*Items listed in a dataset*:

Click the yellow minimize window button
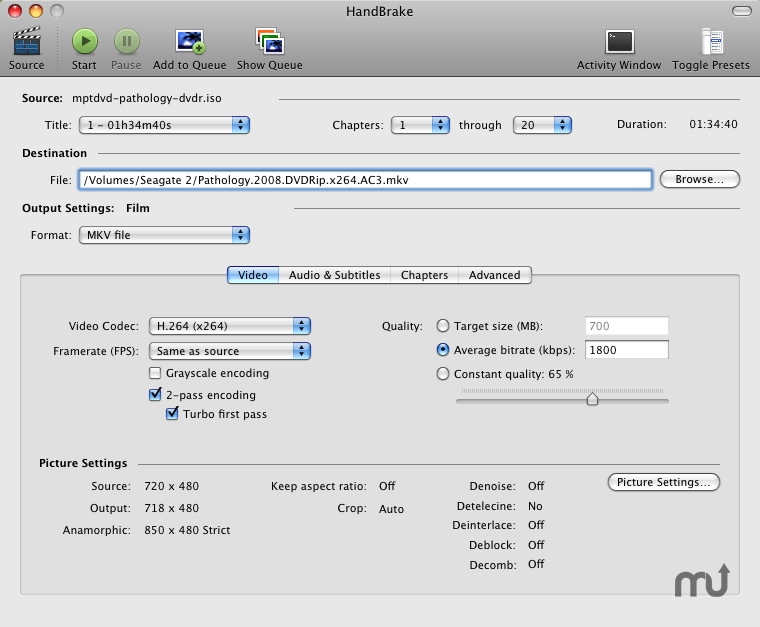The image size is (760, 627). coord(36,10)
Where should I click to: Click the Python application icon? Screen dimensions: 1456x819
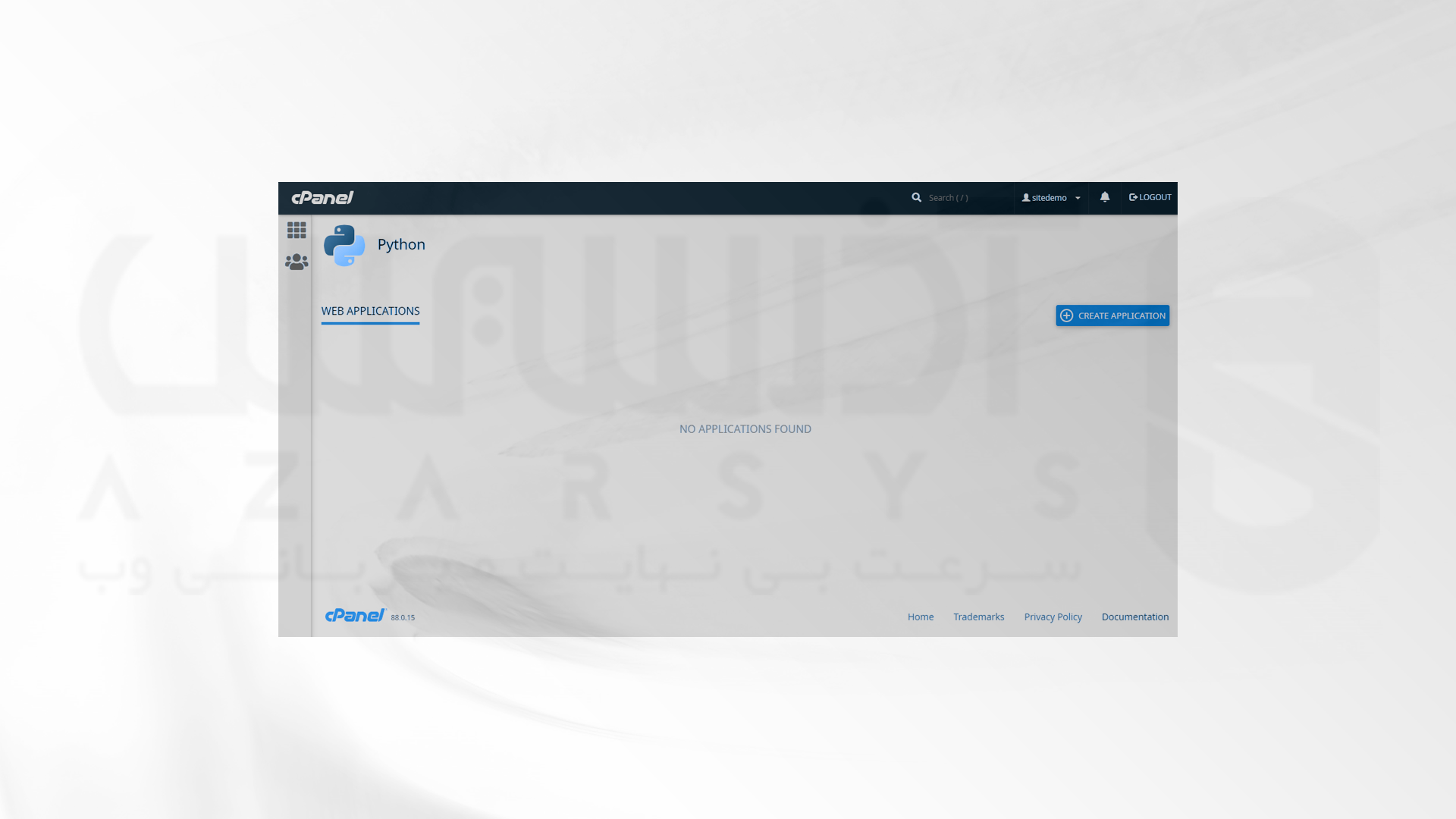tap(344, 244)
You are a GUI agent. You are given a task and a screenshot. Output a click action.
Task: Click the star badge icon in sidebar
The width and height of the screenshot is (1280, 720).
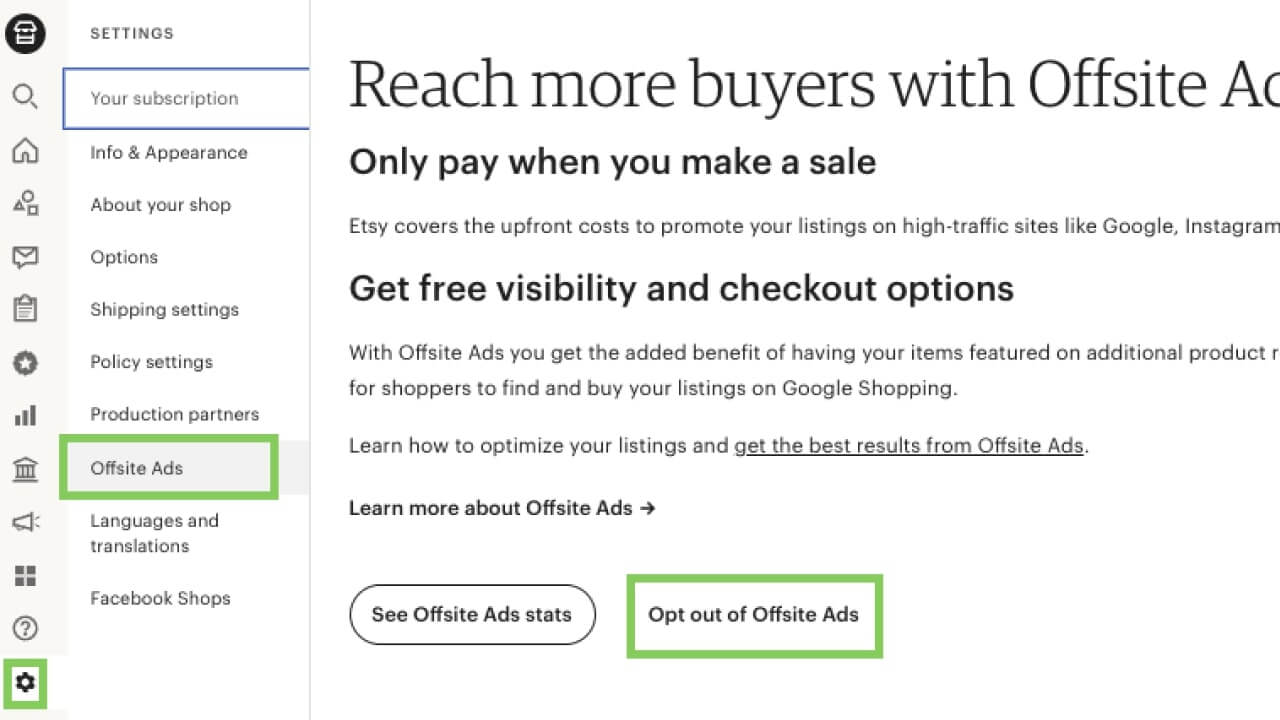click(x=25, y=362)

*What to work on*:
The expected output is the exact run of lines from the one containing "Task: Click the star badge icon in sidebar" through the final line of the data above, both ends included, with no pictures.

*The completed task*:
Task: Click the star badge icon in sidebar
The width and height of the screenshot is (1280, 720).
click(x=25, y=362)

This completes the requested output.